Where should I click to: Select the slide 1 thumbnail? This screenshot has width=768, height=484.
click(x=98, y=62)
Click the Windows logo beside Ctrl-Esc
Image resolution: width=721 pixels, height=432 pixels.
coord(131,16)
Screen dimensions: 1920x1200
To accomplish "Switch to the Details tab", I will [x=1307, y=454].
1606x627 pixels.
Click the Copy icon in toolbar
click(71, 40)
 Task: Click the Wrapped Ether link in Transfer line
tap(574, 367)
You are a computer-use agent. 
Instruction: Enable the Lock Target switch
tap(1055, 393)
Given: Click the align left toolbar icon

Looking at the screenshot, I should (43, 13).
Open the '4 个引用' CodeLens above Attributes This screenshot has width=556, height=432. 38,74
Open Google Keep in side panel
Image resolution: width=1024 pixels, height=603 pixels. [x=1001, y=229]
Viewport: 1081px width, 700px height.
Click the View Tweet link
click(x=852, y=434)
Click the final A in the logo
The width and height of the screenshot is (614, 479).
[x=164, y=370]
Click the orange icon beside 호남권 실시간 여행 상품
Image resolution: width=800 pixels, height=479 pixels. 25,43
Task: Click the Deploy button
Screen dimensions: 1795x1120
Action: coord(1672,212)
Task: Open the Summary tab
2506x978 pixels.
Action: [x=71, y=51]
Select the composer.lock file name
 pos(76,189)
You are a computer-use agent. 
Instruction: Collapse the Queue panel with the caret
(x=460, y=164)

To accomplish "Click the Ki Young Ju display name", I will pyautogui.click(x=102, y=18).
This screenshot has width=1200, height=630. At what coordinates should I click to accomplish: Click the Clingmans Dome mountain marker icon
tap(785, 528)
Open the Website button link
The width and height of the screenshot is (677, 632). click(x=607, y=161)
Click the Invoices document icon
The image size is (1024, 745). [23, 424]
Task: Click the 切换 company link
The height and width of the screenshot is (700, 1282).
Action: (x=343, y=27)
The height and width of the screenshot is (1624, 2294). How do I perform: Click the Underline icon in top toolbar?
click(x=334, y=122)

WHAT THE TASK REQUIRES: Duplicate the lines of the listing from the line containing "This screenshot has width=1200, height=630." through the end of the listing, both ends included.

EXPECTED ANSWER:
This screenshot has width=1200, height=630. At what coordinates should I click to accomplish: Click the Clingmans Dome mountain marker icon
tap(785, 528)
Open the Website button link
The width and height of the screenshot is (677, 632). click(x=607, y=161)
Click the Invoices document icon
The image size is (1024, 745). [23, 424]
Task: Click the 切换 company link
The height and width of the screenshot is (700, 1282).
Action: (x=343, y=27)
The height and width of the screenshot is (1624, 2294). How do I perform: Click the Underline icon in top toolbar?
click(x=334, y=122)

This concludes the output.